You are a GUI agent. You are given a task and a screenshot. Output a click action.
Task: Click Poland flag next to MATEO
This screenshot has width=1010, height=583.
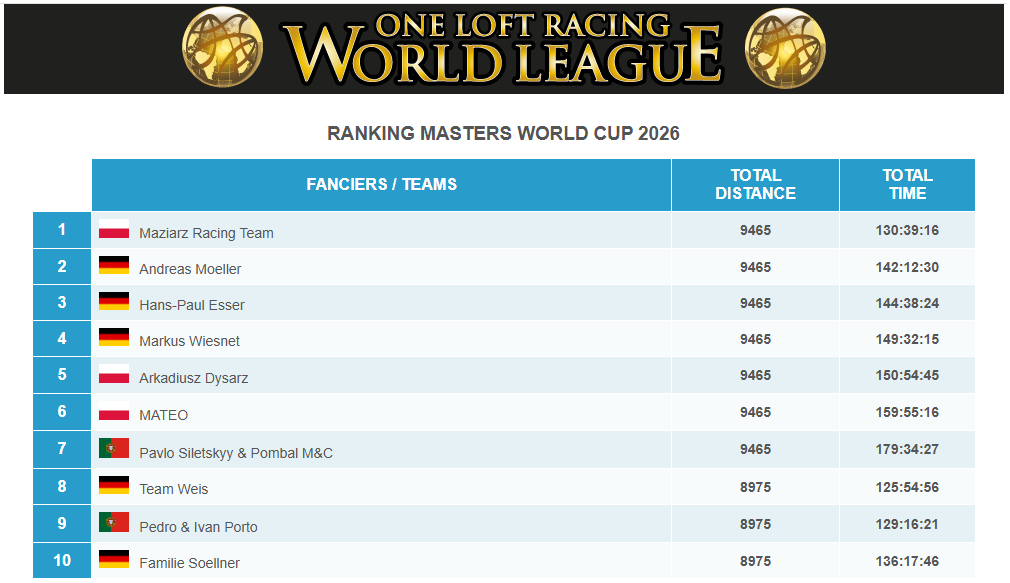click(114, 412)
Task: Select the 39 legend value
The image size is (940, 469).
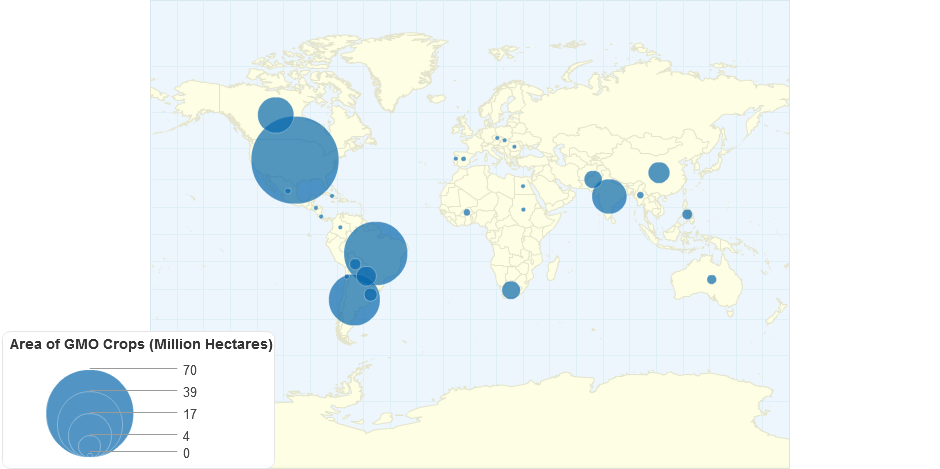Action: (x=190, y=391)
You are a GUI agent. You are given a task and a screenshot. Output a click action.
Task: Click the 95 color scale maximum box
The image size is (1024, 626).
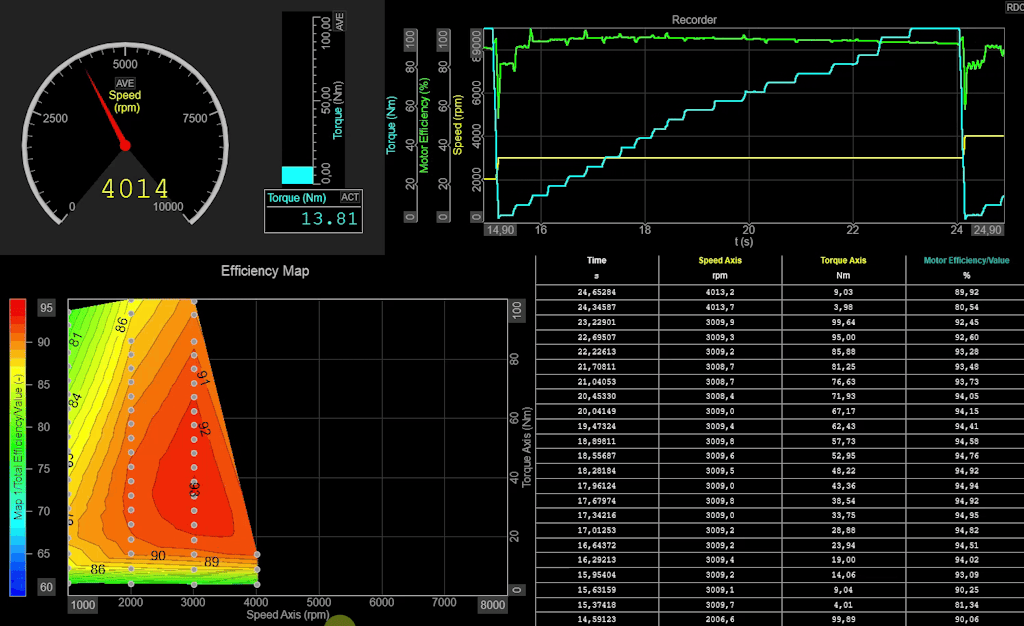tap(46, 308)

▸ REQUIRED ACTION:
Copy the final portion of the records: every line from the one containing "Task: Click Poland flag next to MATEO" through the last, word for word, without pictures.

▸ RESULT:
Task: Click Poland flag next to MATEO
This screenshot has width=1010, height=583.
click(114, 412)
Task: Select the 39 legend value
The image size is (940, 469).
Action: (x=190, y=391)
You are a GUI agent. You are given a task and a screenshot. Output a click action.
Task: Click the 95 color scale maximum box
The image size is (1024, 626).
tap(46, 308)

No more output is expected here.